--- Information provided ---
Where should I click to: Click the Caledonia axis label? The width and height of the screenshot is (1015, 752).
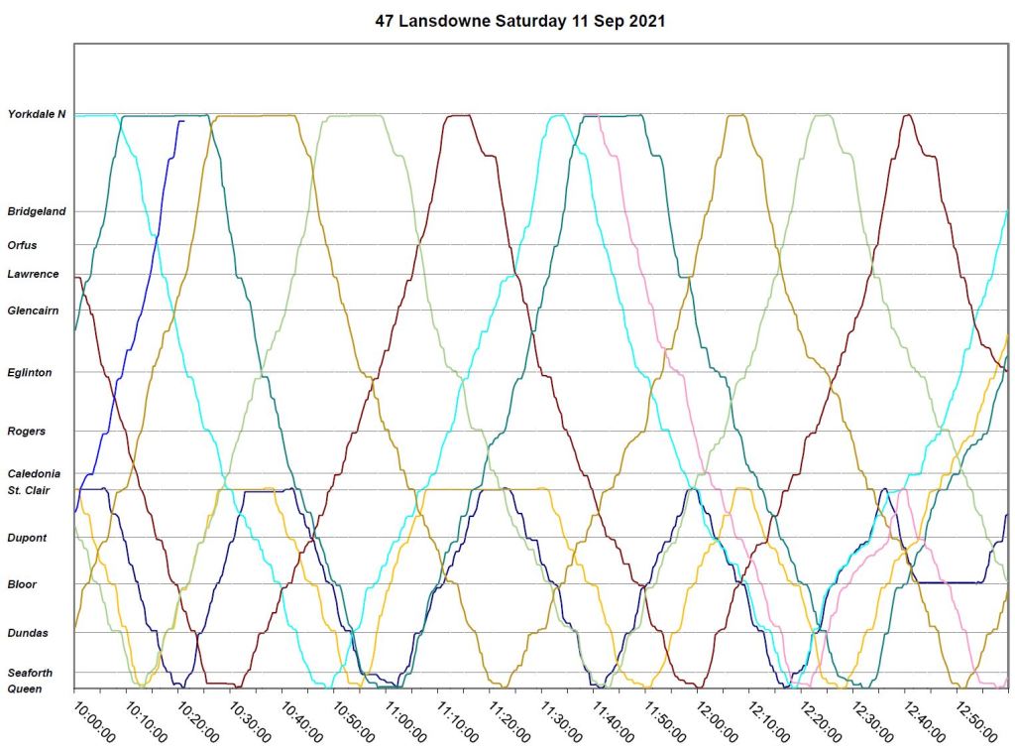click(x=34, y=473)
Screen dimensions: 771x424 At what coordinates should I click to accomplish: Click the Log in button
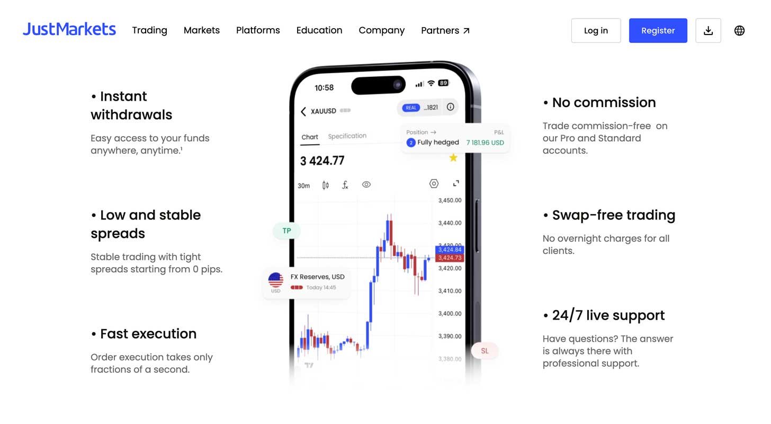[596, 30]
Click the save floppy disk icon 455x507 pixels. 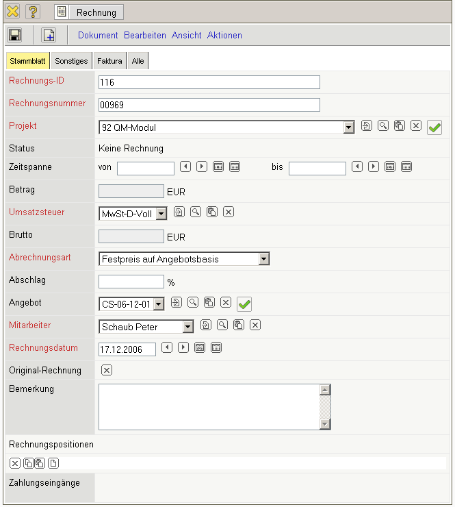click(x=15, y=35)
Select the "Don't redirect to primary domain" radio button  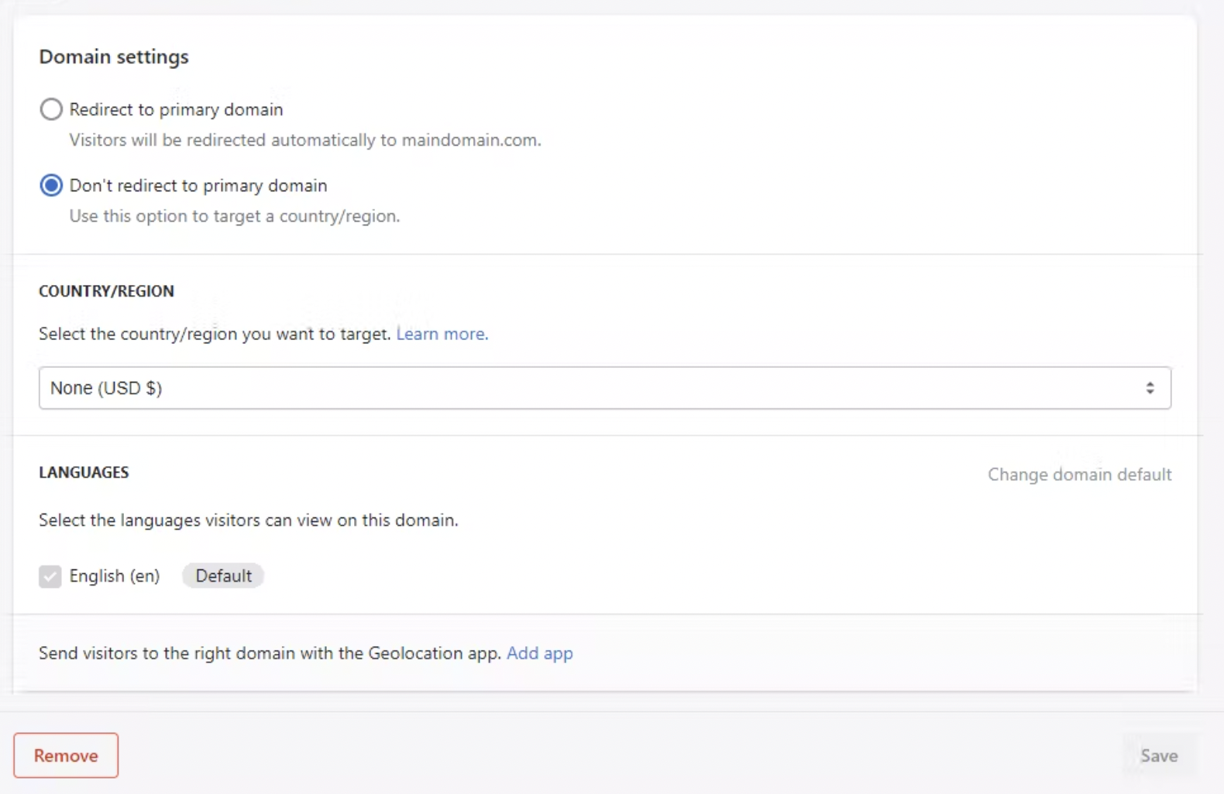[51, 186]
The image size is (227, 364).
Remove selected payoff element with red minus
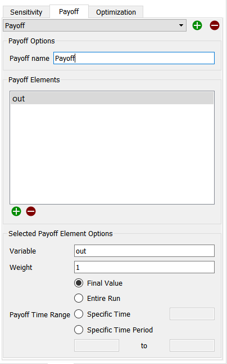(31, 211)
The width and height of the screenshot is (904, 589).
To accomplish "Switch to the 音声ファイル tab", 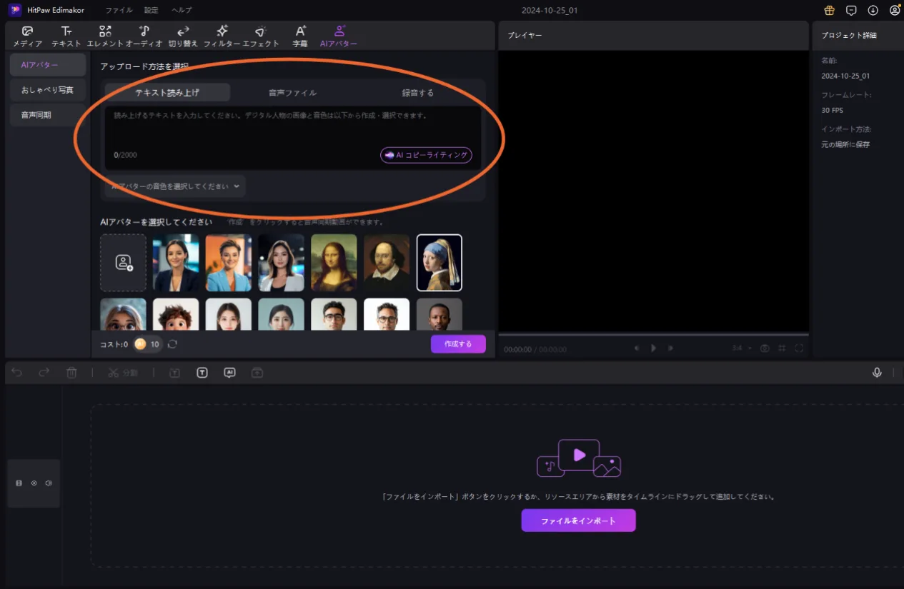I will click(292, 93).
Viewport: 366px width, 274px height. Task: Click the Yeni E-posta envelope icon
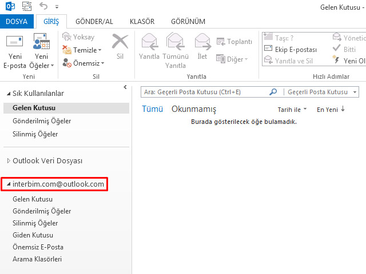tap(14, 43)
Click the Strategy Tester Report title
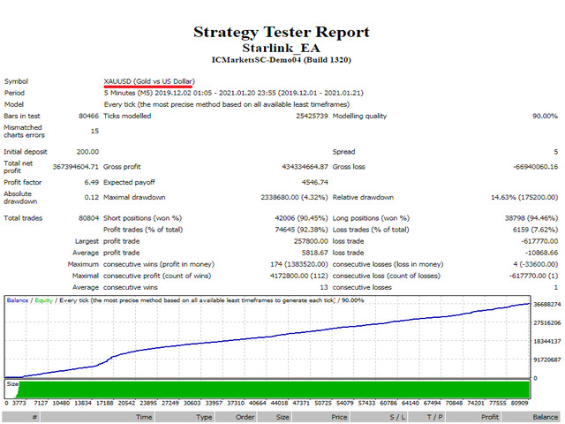The image size is (565, 424). point(283,32)
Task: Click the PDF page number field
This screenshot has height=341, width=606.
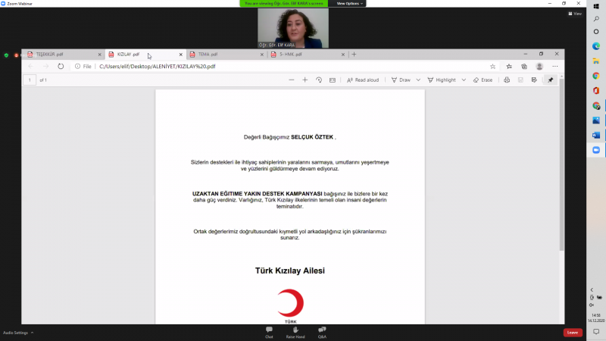Action: (30, 80)
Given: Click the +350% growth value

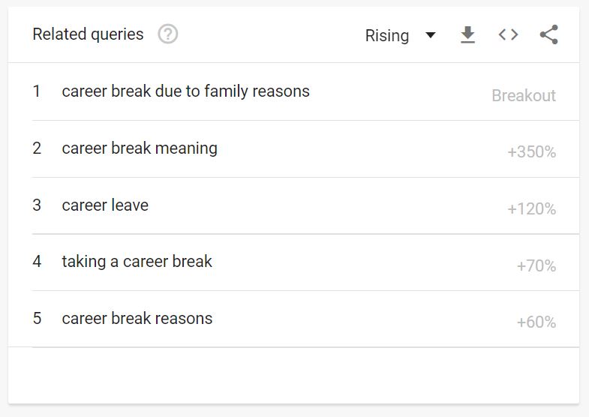Looking at the screenshot, I should 531,152.
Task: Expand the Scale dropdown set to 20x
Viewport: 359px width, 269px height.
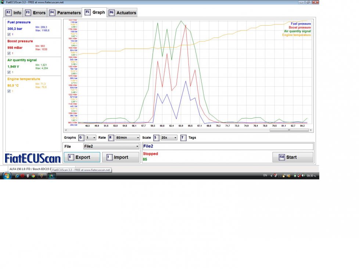Action: (x=169, y=138)
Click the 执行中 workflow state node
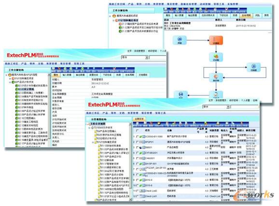 tap(216, 78)
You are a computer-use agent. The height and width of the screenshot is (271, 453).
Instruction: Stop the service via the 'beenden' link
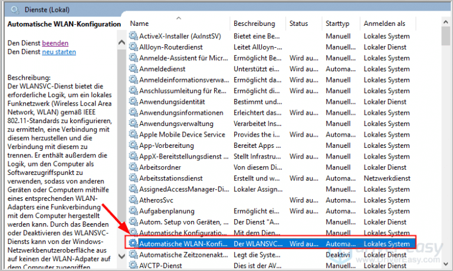[55, 43]
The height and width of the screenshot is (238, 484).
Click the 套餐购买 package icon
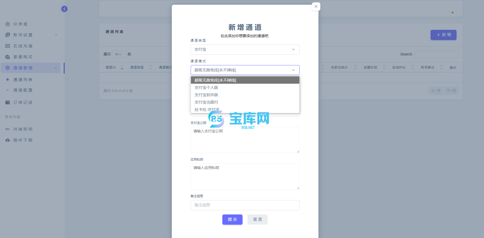[x=8, y=57]
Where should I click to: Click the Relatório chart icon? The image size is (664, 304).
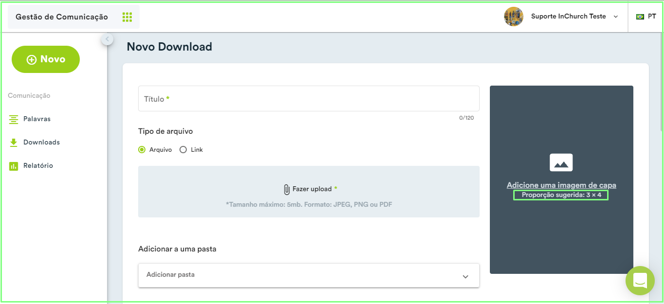[14, 166]
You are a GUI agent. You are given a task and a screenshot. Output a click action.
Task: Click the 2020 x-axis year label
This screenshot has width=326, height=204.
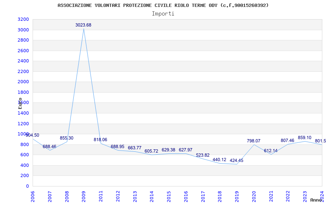(x=254, y=196)
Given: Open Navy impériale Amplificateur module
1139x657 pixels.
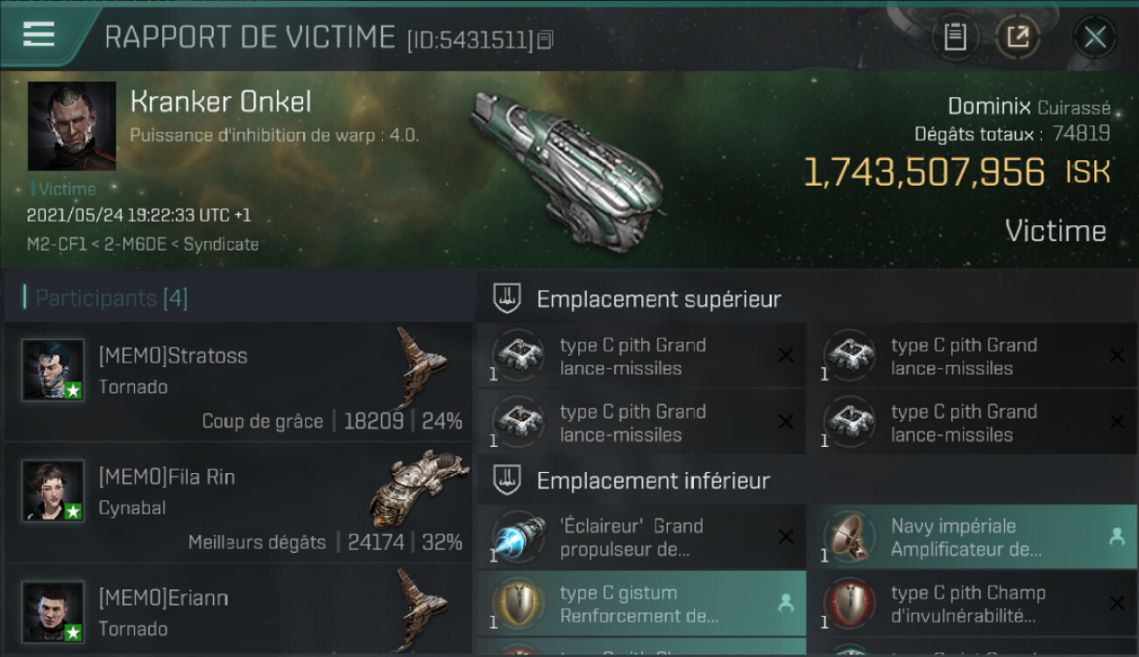Looking at the screenshot, I should click(x=972, y=537).
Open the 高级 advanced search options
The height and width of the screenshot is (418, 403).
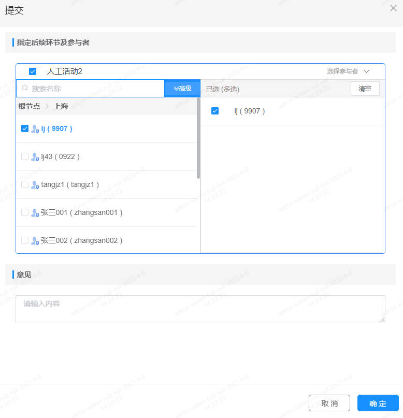tap(182, 89)
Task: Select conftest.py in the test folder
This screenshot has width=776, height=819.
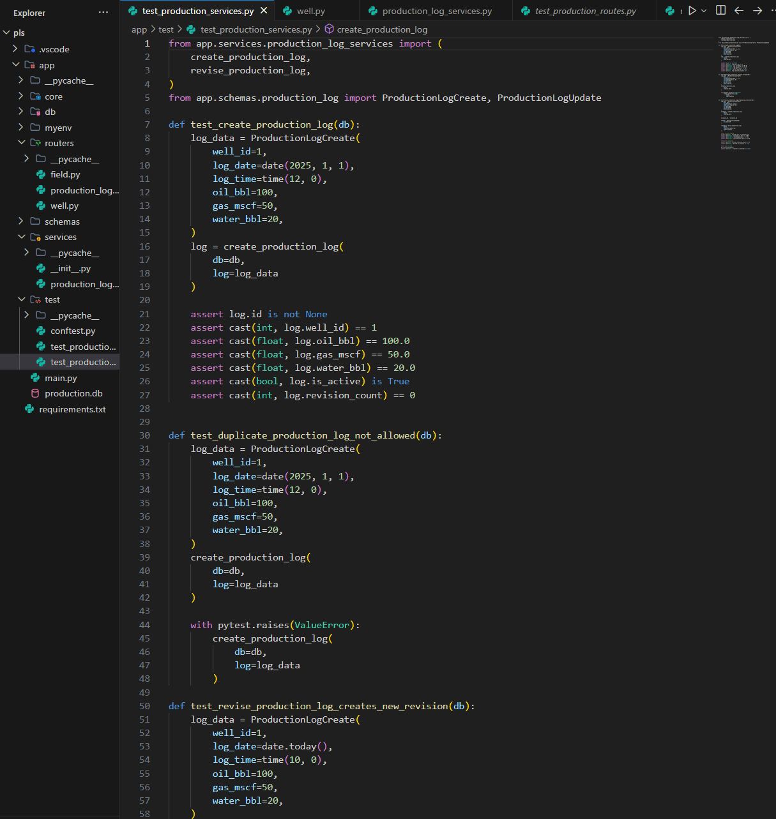Action: click(x=72, y=331)
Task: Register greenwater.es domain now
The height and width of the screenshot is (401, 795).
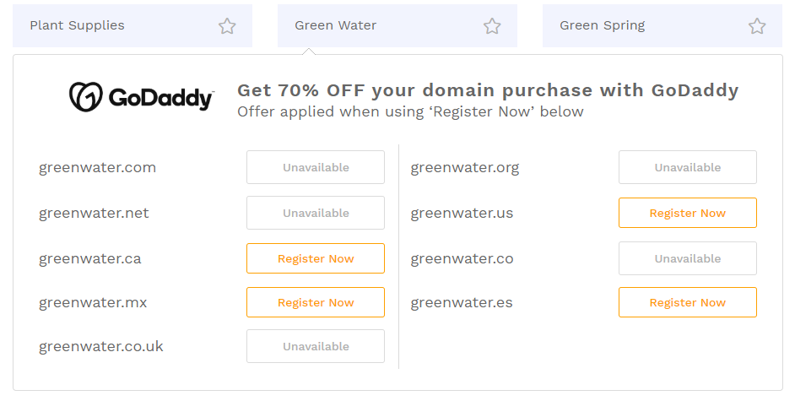Action: pos(688,302)
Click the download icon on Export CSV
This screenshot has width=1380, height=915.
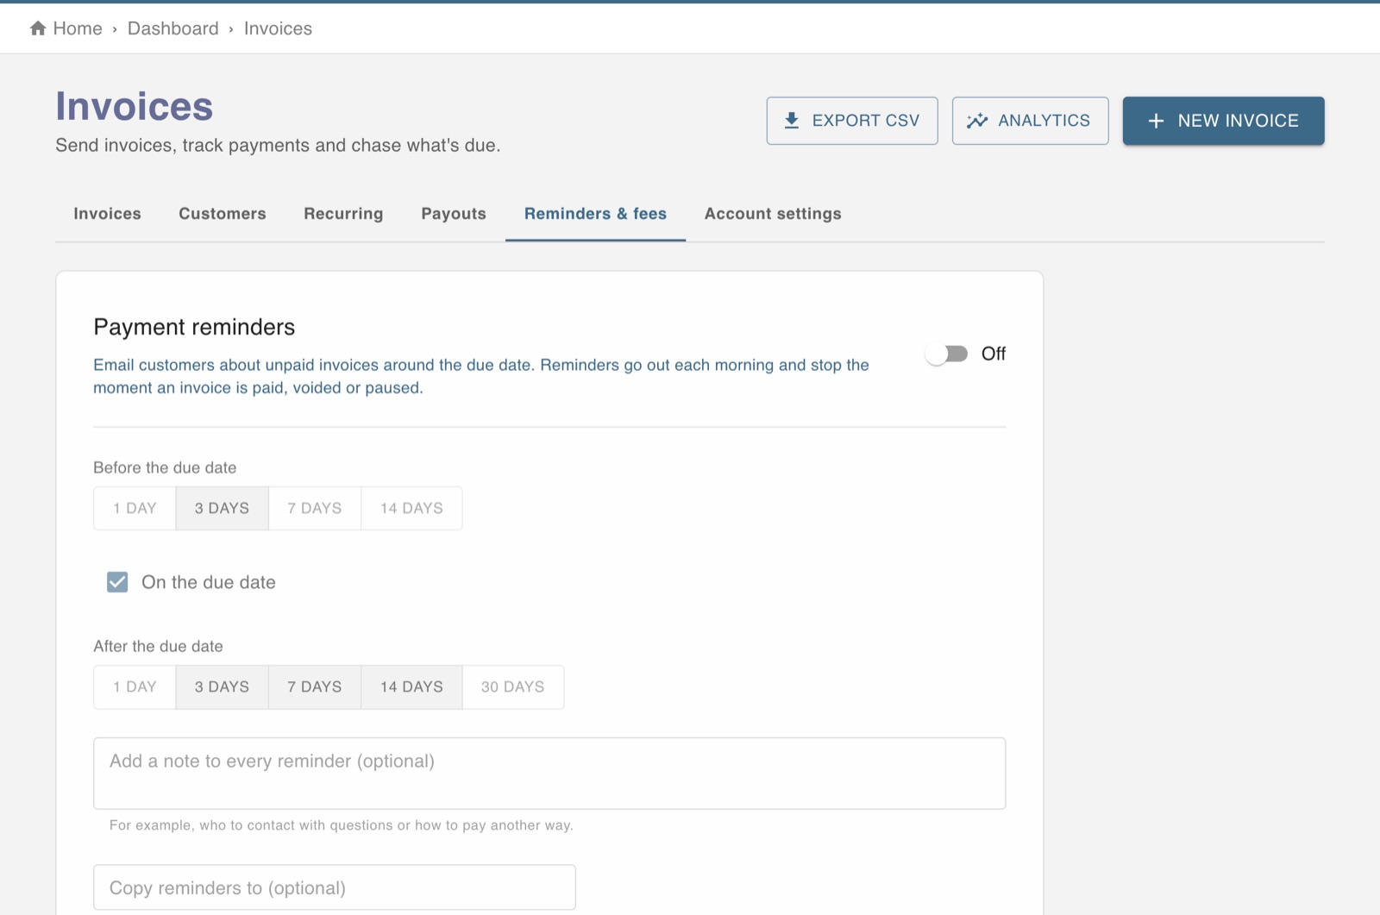click(x=792, y=121)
---
Assignment: The line containing "Task: Register greenwater.es domain now" marks the start: set down exactly that line and every line after it through the last line of the data, without any pictures.

Exercise answer:
Task: Register greenwater.es domain now
The height and width of the screenshot is (401, 795).
Action: pos(688,302)
Click the download icon on Export CSV
This screenshot has width=1380, height=915.
click(x=792, y=121)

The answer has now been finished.